By Scott Morse
128 pages, orange and white
Published by AdHouse Books

Some of the best “all-ages” books are ones that have different appeals to different ages, while still being enjoyable. As a child, you can read and enjoy the book on a very simple level. As an adult, you might see more to the story, an added level of understanding and recognition. It’s great because you can keep reading the book throughout your life, always enjoying what you picked up on early read-throughs, but still finding more lurking beneath the surface just waiting to be discovered. That, to me, is one of the big appeals of Scott Morse’s Southpaw.

Southpaw is a tiger, one who boxes against robots to make ends meet. When Southpaw’s robot manager tells him to throw the match in the fifth round as part of a fixed result, Southpaw ends up knocking Robolobo’s head off its block and then has to run for the hills. Now everyone’s looking for Southpaw, curious bystanders and vengeance-seeking robots alike. How long can Southpaw keep running?

On its absolute surface, Southpaw is a fun little story about a tiger on the run from robots. On that level alone, Southpaw succeeds. It’s almost set up in little episodes, between the boxing, and the train, and the diner scenes. It’s an easy basic story about being on the run, and it’s certainly enjoyable just on that level. What I really liked, though, was the questions of what you have to give up in order to stand up for your own principles, and at what point you have to stop running from your problems. They’re questions that I think as adults just about everyone has had to think about, and I appreciate Morse’s weaving of these questions into the narration. There aren’t easy answers presented here, and the ending is one that lets you draw your own conclusion as to what happened.

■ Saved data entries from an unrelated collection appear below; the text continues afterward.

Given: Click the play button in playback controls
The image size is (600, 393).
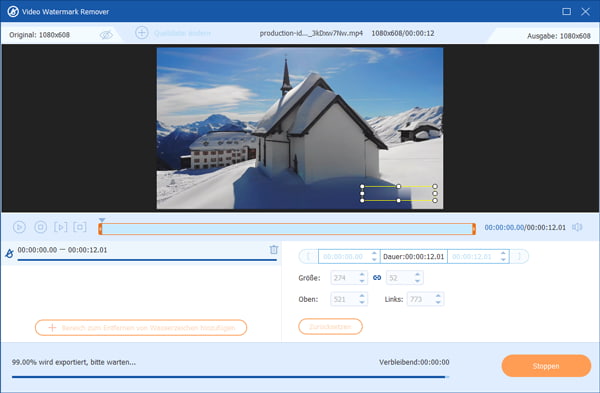Looking at the screenshot, I should pos(19,227).
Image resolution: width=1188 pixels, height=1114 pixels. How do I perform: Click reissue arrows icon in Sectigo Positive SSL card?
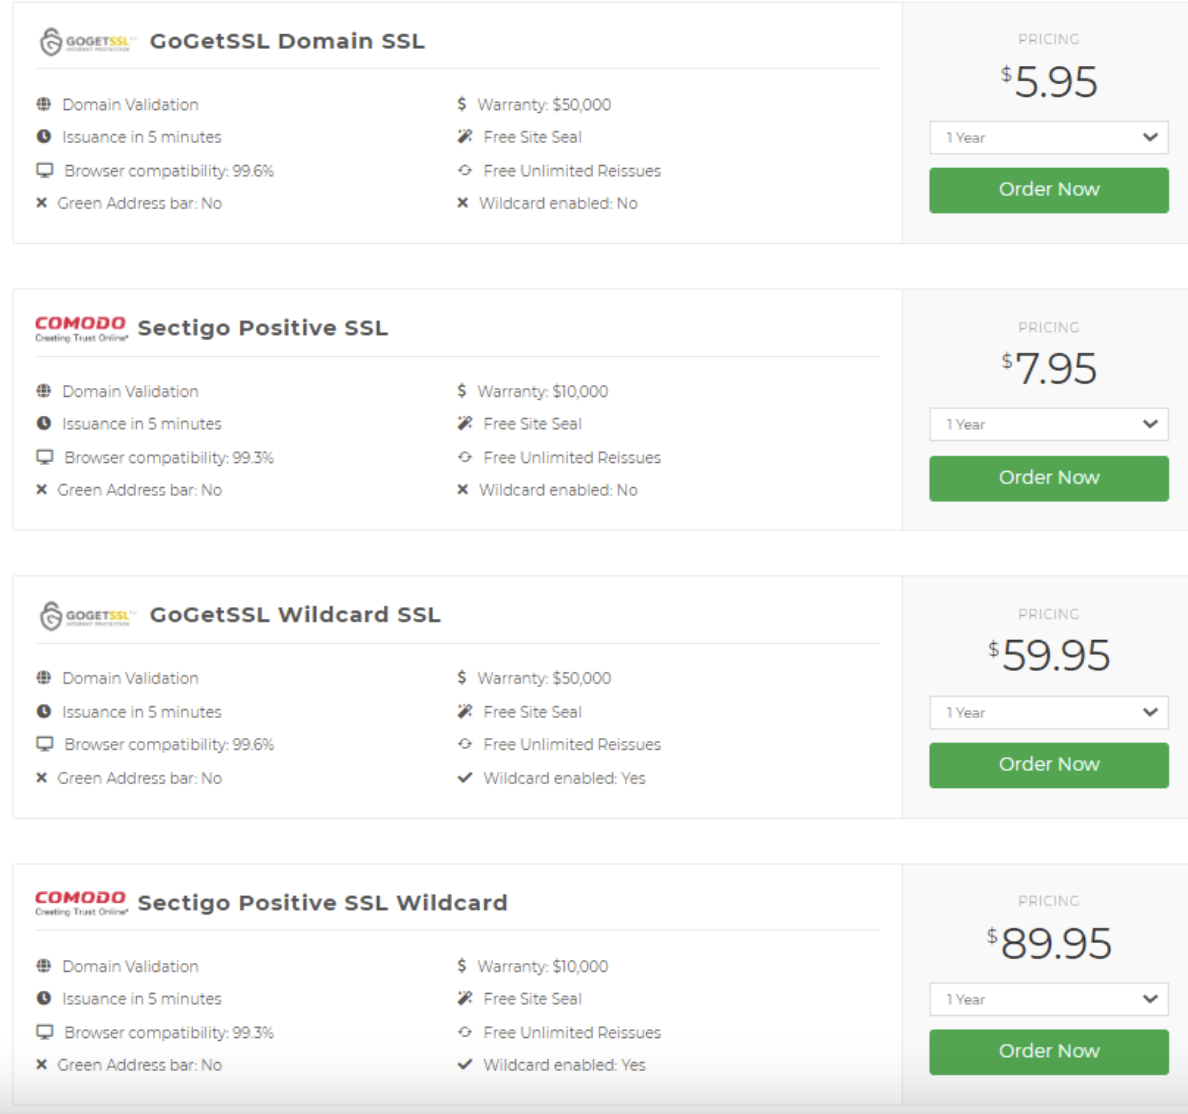(465, 457)
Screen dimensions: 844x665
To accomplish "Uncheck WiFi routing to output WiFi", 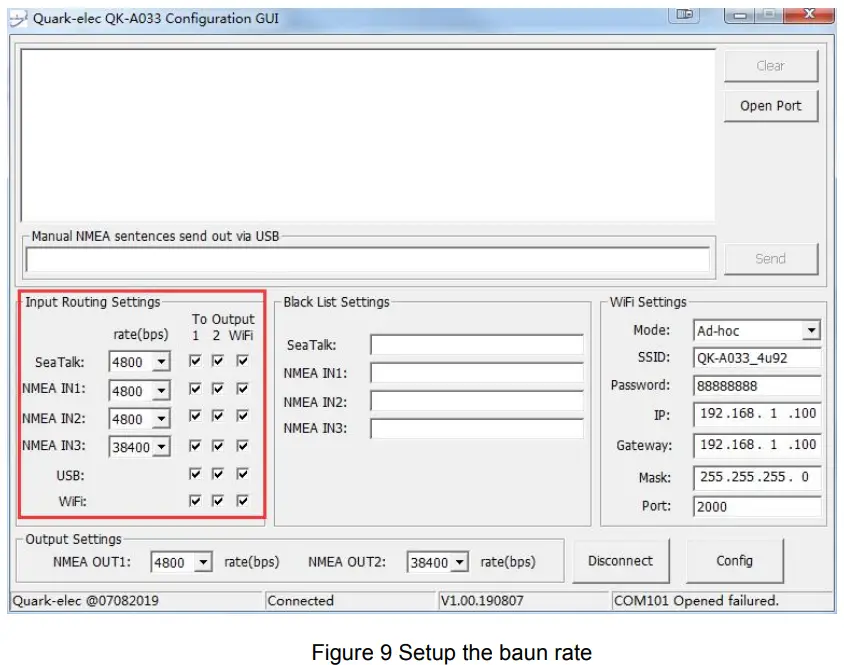I will [243, 502].
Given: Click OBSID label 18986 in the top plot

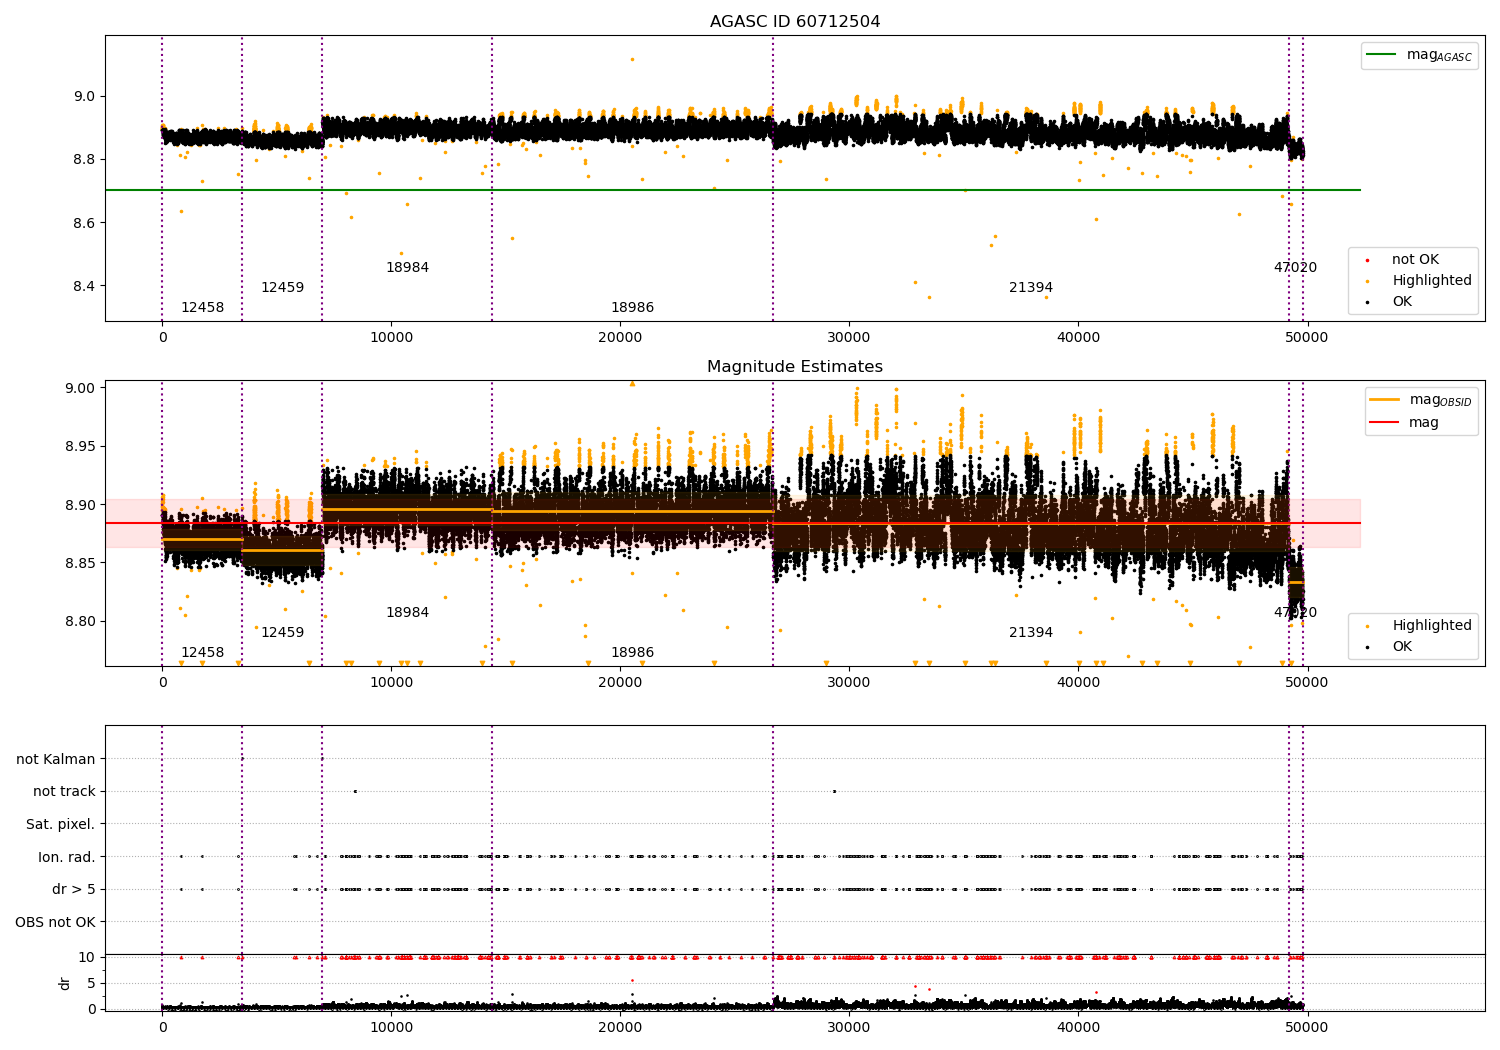Looking at the screenshot, I should tap(632, 308).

Morse’s art in Southpaw reminds me a bit of some of his earlier art, like in Volcanic Revolver. Maybe it’s because of the setting, with its brick buildings and seedy alleyways. Maybe it’s because each page is a single panel, so he’s really able to get into the details of the surroundings to help make each location feel like its own character. Maybe it’s the snazzy hat and jacket that Southpaw wears as he walks around town. (He’s the best-dressed tiger you’ve ever met!) Whatever the reason, I like it. Southpaw isn’t the only good character design here, mind you. The robots of Southpaw look like they were cobbled together by people in our world, with great retro stylings coupled with a feeling that these are actual machines, not magical beings that just somehow work. It helps really ground Southpaw in reality… well, as much reality as a book about a tiger who boxes robots for money can have, I guess. As an added bonus, each page is published in orange and white, which gives Southpaw its own visual identity as well as just being pretty darn cute.

Southpaw is another gorgeous-looking book from AdHouse Books, and the actual contents match up to the snazzy production values. With its 6×6″ dimensions, special ink colors, endflaps, and a gorgeous four-panel wrap-around painted cover, Southpaw knocks the competition out of the ring. It’s a really fun book and I think it’s a worthy addition to just about anyone’s comic book library.